======== Data section ========

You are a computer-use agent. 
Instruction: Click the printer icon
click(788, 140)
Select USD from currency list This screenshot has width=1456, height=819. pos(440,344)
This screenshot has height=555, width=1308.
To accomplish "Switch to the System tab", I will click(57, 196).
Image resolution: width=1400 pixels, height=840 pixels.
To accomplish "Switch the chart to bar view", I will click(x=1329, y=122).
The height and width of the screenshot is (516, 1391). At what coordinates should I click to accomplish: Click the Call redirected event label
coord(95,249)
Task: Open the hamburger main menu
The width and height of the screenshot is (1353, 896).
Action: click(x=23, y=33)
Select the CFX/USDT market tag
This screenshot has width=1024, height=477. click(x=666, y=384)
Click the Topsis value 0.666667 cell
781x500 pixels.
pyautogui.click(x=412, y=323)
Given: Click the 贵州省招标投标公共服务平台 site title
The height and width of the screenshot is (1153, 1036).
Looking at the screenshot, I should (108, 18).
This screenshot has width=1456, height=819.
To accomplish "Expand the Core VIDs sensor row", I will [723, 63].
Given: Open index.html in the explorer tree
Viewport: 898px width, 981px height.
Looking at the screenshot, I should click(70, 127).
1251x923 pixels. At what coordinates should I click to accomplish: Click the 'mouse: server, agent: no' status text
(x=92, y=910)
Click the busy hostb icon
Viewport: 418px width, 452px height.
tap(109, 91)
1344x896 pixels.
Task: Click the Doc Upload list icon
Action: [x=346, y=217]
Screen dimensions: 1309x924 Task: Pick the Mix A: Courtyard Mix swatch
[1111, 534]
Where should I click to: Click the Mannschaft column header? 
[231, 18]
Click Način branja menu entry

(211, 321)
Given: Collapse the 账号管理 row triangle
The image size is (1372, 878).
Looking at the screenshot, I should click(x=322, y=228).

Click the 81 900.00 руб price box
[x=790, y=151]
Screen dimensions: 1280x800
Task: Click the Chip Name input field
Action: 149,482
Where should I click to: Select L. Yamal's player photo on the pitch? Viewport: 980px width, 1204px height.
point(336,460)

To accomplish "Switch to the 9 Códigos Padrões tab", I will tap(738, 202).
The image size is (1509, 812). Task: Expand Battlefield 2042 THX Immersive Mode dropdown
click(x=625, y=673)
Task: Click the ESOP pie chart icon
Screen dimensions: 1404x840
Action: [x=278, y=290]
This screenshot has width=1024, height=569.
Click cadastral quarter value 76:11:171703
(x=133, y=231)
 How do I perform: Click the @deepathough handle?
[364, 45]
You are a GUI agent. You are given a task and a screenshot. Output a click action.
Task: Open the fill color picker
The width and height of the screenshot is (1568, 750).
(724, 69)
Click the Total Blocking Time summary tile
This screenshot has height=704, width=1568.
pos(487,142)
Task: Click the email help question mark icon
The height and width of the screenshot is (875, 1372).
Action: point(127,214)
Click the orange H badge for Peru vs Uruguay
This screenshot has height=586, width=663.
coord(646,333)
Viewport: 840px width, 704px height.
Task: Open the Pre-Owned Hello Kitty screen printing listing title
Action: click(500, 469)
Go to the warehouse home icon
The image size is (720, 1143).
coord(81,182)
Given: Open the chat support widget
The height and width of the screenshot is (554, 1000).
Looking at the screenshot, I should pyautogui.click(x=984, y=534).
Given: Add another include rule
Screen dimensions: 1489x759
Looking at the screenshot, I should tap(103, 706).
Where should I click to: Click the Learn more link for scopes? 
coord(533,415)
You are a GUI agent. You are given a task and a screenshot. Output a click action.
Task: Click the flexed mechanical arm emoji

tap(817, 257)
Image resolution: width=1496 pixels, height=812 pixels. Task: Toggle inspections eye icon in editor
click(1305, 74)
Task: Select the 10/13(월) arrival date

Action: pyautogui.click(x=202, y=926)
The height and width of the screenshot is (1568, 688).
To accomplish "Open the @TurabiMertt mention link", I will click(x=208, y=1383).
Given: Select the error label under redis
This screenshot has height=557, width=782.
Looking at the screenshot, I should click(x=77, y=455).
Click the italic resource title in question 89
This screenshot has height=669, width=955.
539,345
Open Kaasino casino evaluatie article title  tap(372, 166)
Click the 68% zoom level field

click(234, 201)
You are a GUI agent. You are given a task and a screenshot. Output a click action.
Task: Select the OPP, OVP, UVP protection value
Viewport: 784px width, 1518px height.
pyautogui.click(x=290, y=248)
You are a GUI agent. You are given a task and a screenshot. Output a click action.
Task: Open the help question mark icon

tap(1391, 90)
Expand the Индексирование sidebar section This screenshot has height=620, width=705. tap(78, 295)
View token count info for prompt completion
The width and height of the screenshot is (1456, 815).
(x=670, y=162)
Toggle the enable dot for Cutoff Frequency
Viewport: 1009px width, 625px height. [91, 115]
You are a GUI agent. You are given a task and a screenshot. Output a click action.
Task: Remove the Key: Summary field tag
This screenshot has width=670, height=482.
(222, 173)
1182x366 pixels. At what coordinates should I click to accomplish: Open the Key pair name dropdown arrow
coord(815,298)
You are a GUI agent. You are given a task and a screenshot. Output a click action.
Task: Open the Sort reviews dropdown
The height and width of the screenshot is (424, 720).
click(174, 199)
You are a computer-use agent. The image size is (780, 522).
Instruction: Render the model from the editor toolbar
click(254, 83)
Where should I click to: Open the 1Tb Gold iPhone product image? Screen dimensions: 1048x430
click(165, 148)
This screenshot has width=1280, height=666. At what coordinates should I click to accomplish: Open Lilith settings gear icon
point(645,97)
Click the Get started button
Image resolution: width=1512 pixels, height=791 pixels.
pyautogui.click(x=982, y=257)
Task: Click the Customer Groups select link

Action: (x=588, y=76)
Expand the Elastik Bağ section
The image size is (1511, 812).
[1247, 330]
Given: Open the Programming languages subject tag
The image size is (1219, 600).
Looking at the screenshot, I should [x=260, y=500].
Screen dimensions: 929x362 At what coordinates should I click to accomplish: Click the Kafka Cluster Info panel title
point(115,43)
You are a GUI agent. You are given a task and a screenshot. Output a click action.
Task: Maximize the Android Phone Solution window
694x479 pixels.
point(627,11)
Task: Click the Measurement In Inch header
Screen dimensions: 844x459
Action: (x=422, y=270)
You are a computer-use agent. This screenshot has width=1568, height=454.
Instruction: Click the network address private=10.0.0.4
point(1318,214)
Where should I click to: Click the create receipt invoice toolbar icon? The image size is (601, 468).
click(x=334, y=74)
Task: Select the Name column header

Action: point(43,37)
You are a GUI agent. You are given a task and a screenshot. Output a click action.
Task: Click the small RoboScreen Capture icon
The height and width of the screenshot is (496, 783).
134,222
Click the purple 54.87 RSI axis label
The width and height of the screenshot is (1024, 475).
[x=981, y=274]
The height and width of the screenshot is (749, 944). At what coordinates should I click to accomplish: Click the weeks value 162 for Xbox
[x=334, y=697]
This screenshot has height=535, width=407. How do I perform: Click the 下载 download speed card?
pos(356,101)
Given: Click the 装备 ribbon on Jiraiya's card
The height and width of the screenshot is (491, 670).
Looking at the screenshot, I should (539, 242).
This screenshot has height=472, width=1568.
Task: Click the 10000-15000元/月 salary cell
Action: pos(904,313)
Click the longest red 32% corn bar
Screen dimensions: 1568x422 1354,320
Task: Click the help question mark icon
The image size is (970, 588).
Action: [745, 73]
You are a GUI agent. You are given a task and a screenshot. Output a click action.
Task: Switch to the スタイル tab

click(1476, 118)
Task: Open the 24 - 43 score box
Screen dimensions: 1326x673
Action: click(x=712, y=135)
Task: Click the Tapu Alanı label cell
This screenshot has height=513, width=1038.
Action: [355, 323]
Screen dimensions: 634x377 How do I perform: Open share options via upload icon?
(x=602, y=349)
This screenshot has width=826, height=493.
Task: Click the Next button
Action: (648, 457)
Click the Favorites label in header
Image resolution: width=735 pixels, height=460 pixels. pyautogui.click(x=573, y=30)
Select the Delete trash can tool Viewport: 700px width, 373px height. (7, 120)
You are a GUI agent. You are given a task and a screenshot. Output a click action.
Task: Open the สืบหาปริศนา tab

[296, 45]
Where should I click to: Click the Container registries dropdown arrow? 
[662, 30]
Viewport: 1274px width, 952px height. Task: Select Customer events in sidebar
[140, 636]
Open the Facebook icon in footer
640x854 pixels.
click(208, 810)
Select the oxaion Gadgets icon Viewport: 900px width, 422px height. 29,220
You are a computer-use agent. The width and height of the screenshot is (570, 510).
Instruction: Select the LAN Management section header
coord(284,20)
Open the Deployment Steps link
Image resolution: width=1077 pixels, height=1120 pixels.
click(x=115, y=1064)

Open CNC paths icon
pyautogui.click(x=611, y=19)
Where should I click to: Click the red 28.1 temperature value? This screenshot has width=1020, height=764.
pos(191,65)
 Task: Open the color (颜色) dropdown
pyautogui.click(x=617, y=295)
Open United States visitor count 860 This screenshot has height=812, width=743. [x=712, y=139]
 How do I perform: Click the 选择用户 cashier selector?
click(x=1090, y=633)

========

Task statement:
Transcribe the data word for word, everything from the line containing "Given: Open the chat support widget" down to the line containing "Expand the Индексирование", with both of those lines included.

Final answer:
Given: Open the chat support widget
The height and width of the screenshot is (554, 1000).
Looking at the screenshot, I should pyautogui.click(x=984, y=534).
Given: Add another include rule
Screen dimensions: 1489x759
Looking at the screenshot, I should tap(103, 706).
Where should I click to: Click the Learn more link for scopes? 
coord(533,415)
You are a GUI agent. You are given a task and a screenshot. Output a click action.
Task: Click the flexed mechanical arm emoji

tap(817, 257)
Image resolution: width=1496 pixels, height=812 pixels. Task: Toggle inspections eye icon in editor
click(1305, 74)
Task: Select the 10/13(월) arrival date

Action: pyautogui.click(x=202, y=926)
The height and width of the screenshot is (1568, 688).
To accomplish "Open the @TurabiMertt mention link", I will click(x=208, y=1383).
Given: Select the error label under redis
This screenshot has height=557, width=782.
Looking at the screenshot, I should click(x=77, y=455).
Click the italic resource title in question 89
This screenshot has height=669, width=955.
539,345
Open Kaasino casino evaluatie article title  tap(372, 166)
Click the 68% zoom level field

click(234, 201)
You are a GUI agent. You are given a task and a screenshot. Output a click action.
Task: Select the OPP, OVP, UVP protection value
Viewport: 784px width, 1518px height.
pyautogui.click(x=290, y=248)
You are a GUI agent. You are given a task and a screenshot. Output a click action.
Task: Open the help question mark icon

tap(1391, 90)
Expand the Индексирование sidebar section This screenshot has height=620, width=705. tap(78, 295)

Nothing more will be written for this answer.